**Prompt:** Only one stretch of the data below is wanted: the lines starting at the one with "Where should I click to: Click the Follow" and ending at the one with "Task: Open the Presentation lesson", both included, given again exactly.

[Stored data entries]
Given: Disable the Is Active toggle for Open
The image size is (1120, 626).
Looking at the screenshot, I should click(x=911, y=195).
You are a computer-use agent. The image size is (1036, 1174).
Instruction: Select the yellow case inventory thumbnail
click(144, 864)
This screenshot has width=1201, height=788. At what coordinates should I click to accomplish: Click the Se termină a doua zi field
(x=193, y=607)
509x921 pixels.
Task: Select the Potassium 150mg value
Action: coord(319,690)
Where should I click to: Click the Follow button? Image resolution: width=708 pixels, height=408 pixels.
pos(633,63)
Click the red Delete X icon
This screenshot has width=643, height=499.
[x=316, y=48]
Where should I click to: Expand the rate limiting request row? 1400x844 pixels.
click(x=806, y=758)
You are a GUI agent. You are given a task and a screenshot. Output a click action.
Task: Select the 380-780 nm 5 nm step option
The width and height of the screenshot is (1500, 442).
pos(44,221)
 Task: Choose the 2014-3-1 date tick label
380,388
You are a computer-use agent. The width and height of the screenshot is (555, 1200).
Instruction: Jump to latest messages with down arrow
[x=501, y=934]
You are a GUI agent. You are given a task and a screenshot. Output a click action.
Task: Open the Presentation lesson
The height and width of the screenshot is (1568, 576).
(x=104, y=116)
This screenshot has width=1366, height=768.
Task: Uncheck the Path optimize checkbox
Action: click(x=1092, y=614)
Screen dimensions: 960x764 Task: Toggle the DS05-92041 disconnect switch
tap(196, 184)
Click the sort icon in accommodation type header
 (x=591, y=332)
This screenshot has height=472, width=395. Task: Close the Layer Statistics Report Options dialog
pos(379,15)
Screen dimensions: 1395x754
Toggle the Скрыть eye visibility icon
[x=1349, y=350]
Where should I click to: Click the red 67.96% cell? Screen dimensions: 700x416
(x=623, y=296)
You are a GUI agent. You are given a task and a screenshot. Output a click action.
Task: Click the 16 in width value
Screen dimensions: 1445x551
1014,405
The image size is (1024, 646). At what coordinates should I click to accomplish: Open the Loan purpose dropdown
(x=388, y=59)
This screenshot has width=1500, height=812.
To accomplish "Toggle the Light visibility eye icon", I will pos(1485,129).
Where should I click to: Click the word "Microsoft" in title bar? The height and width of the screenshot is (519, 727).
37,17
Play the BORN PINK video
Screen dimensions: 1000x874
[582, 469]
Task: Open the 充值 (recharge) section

**Task answer:**
Where should I click to: Click the Follow button? Image resolution: width=708 pixels, height=408 pixels.
pos(633,63)
Click the red Delete X icon
This screenshot has width=643, height=499.
[x=316, y=48]
Where should I click to: Expand the rate limiting request row? 1400x844 pixels.
click(x=806, y=758)
You are a GUI agent. You are given a task and a screenshot. Output a click action.
Task: Select the 380-780 nm 5 nm step option
The width and height of the screenshot is (1500, 442).
pos(44,221)
 Task: Choose the 2014-3-1 date tick label
380,388
You are a computer-use agent. The width and height of the screenshot is (555, 1200).
Instruction: Jump to latest messages with down arrow
[x=501, y=934]
You are a GUI agent. You are given a task and a screenshot. Output a click action.
Task: Open the Presentation lesson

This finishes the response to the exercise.